There's only one friendship breakup I can remember that did end with people "choosing sides" but it was a case where the two people were married, one very abruptly asked for a divorce without warning, and then started dating a coworker they clearly had feelings for long before that like two weeks after they broke up. That's kind of a unique case where it was very clear one of the two people was getting manipulated by the other through no fault of their own and we all kind of made that observation independent of each other before realizing we all agreed. I actually dated someone in the same friend group and when we broke up we were both terrified of a "choosing sides" scenario so we made it very clear to everyone that there's no hard feelings, it just didn't work out, and we still want to be friends with everyone, and thankfully there was no issue - maybe a few months of awkward interactions but it eventually smoothed itself out.
 

Servbot24

The Fallen
Oct 25, 2017
43,284
Sure. I don't time have time to audit all of my friend's friends, nor do I make major character judgement based only on association.
 

T002 Tyrant

Member
Nov 8, 2018
9,057
I have remained friends with my ex brother in law. But we rarely if at all meet, despite my wife not being the best fan of me remaining friends with him.
 

Tamino

Member
Jan 2, 2024
29
For me, being wronged goes beyond having a argument or disagreement. People argue and have fall out with each other all of the time. If that's what the OP really means, then I agree with others in this thread.
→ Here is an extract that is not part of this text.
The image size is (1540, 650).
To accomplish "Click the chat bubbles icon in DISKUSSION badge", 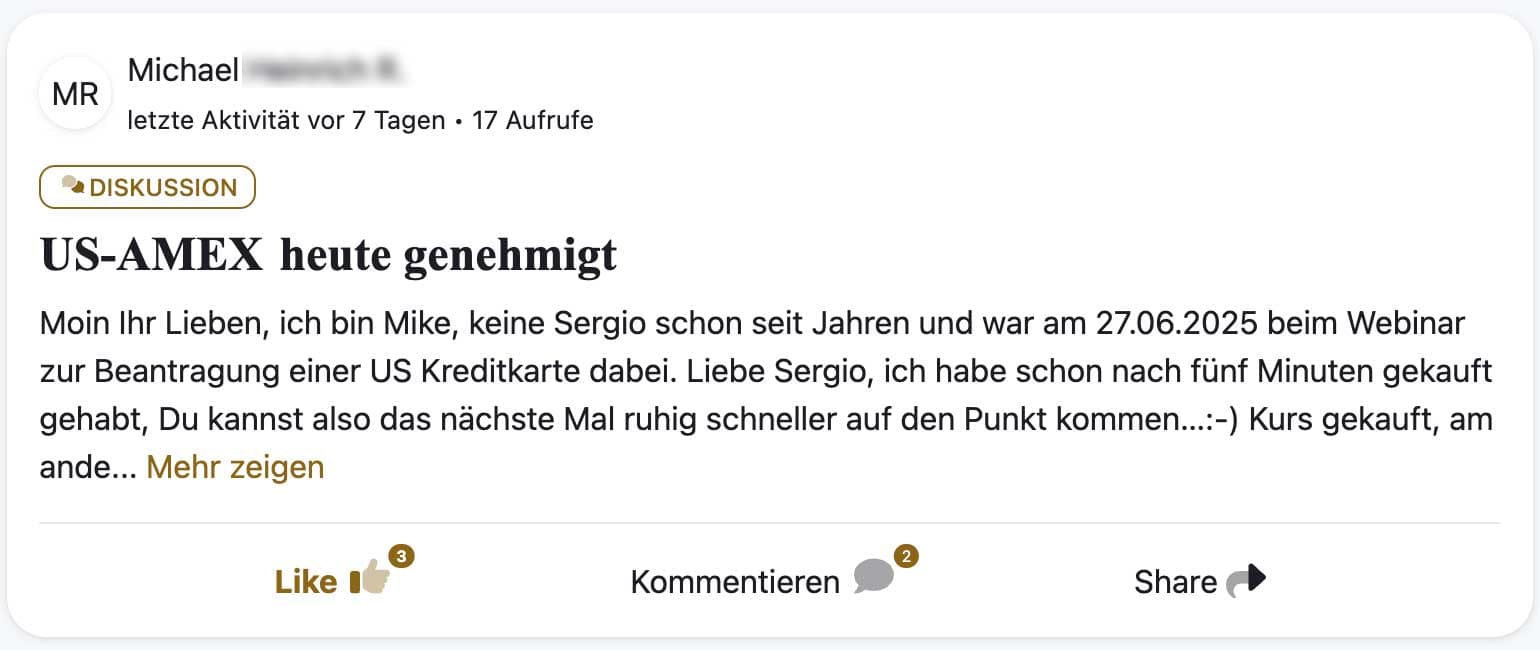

But being wronged to me would incur some sort of loss on my part. An especially egregious loss could occur during the commission of a felony. I doubt I would be fully clear-headed in the aftermath. It's really hard to say without being really specific. Everyone has favorites even. Some friends would get more leeway than others. But to go to an absolutely hypothetical extreme, I could not remain friends with someone that stood by the person that sexually assaulted me or my spouse. I could easily stay friends with someone that stood by the person stole on the order of 1000 dollars from us. It would be hard to stay friends with someone who stood by a person that somehow cheated me out of my house and caused us to be homeless.

So, it depends, I guess ^_^.
 

Cipher Peon

One Winged Slayer
Member
Oct 25, 2017
7,882
Absolutely. Friend A didn't do anything to wrong me, so no need to cut off my nose to spite my face.
 

gozu

Member
Oct 27, 2017
10,426
America
I mean, if someone wrongs a mutual friend, and proves this to me, then I will downgrade my friendship with the wronger automatically, based on self-interest and common sense.

I'm not going to relax around a leopard that ate my friend's face, am I? Unless I'm very stupid 😆
 

Stencil

Member
Oct 30, 2017
10,420
USA
Sumbitch ate op's yogurt. Was saving it for friday, and it had op's name on it and everything.

Remove all toxicity from yo life, op.
Oh. Yeah, that's pretty cut and dry. I tend to keep a large, sprawling circle-spoke diagram of all my friends and their social connections in order to avoid having to deal with anyone who would fraternize with yogurt-stealing Friend B types.

edit:
Jokes aside, if Friend B stole my car or neglects animals or something, I'd absolutely take umbrage with Friend A continuing to fraternize with them. If Friend B did something like eat my yogurt, I've got more important things to care about. As I originally posited, it's really a pretty wide sliding scale.